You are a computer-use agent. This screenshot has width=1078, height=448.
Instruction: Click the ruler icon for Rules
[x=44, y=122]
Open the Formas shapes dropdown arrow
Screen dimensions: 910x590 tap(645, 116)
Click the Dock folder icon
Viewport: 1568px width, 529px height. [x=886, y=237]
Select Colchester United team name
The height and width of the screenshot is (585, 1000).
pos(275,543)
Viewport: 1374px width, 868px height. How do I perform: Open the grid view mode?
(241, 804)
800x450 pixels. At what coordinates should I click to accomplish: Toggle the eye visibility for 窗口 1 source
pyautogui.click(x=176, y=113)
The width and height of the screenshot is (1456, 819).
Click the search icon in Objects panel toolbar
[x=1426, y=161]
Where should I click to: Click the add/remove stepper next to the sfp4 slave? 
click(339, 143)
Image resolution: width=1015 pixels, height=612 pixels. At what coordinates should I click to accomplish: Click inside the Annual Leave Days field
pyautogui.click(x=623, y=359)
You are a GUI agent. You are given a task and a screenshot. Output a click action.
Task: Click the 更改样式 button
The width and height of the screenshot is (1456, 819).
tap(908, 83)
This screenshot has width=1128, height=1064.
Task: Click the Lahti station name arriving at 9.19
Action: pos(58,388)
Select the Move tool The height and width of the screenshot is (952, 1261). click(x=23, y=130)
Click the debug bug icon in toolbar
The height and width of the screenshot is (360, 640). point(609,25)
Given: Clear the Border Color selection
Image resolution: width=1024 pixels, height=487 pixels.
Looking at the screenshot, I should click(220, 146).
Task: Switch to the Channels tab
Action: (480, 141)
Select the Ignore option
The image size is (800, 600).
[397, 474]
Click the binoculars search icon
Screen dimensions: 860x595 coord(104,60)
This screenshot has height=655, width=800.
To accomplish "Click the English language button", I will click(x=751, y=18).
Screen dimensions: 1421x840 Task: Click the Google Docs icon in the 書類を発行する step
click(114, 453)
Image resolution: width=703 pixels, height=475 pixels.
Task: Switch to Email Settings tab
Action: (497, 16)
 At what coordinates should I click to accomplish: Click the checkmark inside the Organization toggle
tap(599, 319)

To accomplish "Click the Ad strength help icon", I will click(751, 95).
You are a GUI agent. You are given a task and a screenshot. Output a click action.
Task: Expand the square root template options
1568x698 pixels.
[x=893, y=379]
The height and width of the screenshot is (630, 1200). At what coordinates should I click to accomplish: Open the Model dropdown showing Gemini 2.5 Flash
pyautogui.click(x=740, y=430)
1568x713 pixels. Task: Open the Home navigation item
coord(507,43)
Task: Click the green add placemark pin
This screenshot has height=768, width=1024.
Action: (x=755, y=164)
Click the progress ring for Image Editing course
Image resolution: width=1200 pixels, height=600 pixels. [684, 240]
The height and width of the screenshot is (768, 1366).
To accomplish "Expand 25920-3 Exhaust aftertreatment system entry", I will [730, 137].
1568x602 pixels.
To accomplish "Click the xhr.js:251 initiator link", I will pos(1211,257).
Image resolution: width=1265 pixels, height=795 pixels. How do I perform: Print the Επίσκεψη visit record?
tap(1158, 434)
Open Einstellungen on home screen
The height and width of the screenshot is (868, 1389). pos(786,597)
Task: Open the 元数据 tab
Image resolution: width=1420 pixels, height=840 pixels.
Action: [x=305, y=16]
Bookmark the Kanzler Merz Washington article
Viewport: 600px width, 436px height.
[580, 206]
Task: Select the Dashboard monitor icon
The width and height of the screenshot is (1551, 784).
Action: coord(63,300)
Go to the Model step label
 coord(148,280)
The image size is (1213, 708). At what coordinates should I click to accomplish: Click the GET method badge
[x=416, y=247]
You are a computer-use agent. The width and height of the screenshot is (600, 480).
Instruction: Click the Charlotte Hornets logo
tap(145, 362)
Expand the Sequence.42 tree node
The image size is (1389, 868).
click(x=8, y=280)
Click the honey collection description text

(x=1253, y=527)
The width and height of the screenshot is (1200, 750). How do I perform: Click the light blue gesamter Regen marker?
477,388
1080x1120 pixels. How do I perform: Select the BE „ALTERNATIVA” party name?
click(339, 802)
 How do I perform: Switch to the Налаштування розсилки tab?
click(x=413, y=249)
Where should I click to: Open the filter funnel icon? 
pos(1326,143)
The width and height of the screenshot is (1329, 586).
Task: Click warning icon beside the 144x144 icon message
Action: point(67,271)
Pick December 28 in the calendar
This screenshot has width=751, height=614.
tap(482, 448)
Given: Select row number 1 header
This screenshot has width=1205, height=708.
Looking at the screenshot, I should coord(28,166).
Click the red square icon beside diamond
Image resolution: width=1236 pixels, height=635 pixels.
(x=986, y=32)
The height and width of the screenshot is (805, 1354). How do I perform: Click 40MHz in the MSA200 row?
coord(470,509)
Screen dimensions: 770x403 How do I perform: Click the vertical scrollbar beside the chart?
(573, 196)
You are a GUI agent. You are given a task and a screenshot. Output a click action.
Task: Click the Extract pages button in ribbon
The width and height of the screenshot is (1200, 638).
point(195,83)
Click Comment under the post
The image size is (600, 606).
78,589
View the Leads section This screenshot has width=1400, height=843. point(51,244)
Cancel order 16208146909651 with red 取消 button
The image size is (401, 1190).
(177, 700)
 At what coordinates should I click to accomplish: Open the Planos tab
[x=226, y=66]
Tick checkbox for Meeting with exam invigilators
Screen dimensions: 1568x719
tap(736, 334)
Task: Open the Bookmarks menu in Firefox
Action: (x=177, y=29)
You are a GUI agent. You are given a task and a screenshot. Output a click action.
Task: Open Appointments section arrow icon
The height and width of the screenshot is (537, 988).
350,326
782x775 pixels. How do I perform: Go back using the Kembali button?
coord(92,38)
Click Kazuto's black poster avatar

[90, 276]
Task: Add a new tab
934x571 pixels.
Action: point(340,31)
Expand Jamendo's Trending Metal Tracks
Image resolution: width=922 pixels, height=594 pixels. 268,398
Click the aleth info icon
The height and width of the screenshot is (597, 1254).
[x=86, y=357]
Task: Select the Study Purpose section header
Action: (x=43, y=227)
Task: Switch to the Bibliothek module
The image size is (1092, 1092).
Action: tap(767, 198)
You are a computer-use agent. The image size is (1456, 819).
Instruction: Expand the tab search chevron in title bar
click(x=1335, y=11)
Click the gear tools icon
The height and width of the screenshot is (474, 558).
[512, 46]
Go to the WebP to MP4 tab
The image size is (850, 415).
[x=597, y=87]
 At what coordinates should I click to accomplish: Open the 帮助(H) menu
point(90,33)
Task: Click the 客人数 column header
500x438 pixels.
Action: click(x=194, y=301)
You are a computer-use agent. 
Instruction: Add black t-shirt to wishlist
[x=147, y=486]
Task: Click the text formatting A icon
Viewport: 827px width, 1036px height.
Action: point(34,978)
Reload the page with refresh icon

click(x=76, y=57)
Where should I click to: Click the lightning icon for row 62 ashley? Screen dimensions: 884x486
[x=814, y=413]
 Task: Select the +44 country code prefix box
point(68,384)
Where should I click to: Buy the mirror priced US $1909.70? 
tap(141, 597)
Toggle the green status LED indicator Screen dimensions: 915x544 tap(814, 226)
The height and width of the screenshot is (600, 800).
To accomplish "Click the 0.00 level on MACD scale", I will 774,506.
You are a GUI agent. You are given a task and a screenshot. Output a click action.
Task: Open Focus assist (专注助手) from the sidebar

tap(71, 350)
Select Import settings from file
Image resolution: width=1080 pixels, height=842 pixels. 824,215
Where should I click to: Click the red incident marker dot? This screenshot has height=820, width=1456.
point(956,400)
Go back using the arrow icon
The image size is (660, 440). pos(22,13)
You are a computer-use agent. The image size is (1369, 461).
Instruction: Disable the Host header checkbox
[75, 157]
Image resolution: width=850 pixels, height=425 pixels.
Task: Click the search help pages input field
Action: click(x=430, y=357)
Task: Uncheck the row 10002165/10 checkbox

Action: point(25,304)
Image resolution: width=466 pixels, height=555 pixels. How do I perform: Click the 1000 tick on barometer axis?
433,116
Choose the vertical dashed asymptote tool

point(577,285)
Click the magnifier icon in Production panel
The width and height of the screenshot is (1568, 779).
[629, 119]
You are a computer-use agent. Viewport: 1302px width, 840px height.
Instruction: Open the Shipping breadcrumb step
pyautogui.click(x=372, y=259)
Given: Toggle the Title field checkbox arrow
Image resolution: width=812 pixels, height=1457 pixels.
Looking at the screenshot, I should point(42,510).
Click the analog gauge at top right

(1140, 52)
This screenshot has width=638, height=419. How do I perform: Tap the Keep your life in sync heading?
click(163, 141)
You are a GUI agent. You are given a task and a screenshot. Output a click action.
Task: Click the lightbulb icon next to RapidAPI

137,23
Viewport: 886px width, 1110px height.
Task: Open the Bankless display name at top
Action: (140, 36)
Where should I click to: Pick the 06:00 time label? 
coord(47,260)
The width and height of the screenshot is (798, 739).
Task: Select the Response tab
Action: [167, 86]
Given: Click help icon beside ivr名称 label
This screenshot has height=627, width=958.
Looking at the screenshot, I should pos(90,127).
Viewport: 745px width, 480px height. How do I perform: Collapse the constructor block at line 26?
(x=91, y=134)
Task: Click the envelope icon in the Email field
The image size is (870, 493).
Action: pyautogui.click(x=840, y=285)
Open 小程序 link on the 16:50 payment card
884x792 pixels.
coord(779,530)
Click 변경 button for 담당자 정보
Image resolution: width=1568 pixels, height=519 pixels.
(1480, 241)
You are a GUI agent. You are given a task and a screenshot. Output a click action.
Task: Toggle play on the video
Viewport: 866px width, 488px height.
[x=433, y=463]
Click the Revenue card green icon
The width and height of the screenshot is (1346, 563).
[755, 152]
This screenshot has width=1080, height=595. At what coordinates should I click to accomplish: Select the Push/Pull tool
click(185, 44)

= = = =

[Task description]: Reproduce the lines of the listing above starting at the line that contains "The height and width of the screenshot is (630, 1200)." and ending at the line that contains "click(x=413, y=249)", both included.

[Full response]:
The height and width of the screenshot is (630, 1200). At what coordinates should I click to accomplish: Open the Model dropdown showing Gemini 2.5 Flash
pyautogui.click(x=740, y=430)
1568x713 pixels. Task: Open the Home navigation item
coord(507,43)
Task: Click the green add placemark pin
This screenshot has height=768, width=1024.
Action: (x=755, y=164)
Click the progress ring for Image Editing course
Image resolution: width=1200 pixels, height=600 pixels. [684, 240]
The height and width of the screenshot is (768, 1366).
To accomplish "Expand 25920-3 Exhaust aftertreatment system entry", I will [730, 137].
1568x602 pixels.
To accomplish "Click the xhr.js:251 initiator link", I will pos(1211,257).
Image resolution: width=1265 pixels, height=795 pixels. How do I perform: Print the Επίσκεψη visit record?
tap(1158, 434)
Open Einstellungen on home screen
The height and width of the screenshot is (868, 1389). pos(786,597)
Task: Open the 元数据 tab
Image resolution: width=1420 pixels, height=840 pixels.
Action: [x=305, y=16]
Bookmark the Kanzler Merz Washington article
Viewport: 600px width, 436px height.
[580, 206]
Task: Select the Dashboard monitor icon
The width and height of the screenshot is (1551, 784).
Action: coord(63,300)
Go to the Model step label
 coord(148,280)
The image size is (1213, 708). At what coordinates should I click to accomplish: Click the GET method badge
[x=416, y=247]
You are a computer-use agent. The width and height of the screenshot is (600, 480).
Instruction: Click the Charlotte Hornets logo
tap(145, 362)
Expand the Sequence.42 tree node
The image size is (1389, 868).
click(x=8, y=280)
Click the honey collection description text

(x=1253, y=527)
The width and height of the screenshot is (1200, 750). How do I perform: Click the light blue gesamter Regen marker?
477,388
1080x1120 pixels. How do I perform: Select the BE „ALTERNATIVA” party name?
click(339, 802)
 How do I perform: Switch to the Налаштування розсилки tab?
click(x=413, y=249)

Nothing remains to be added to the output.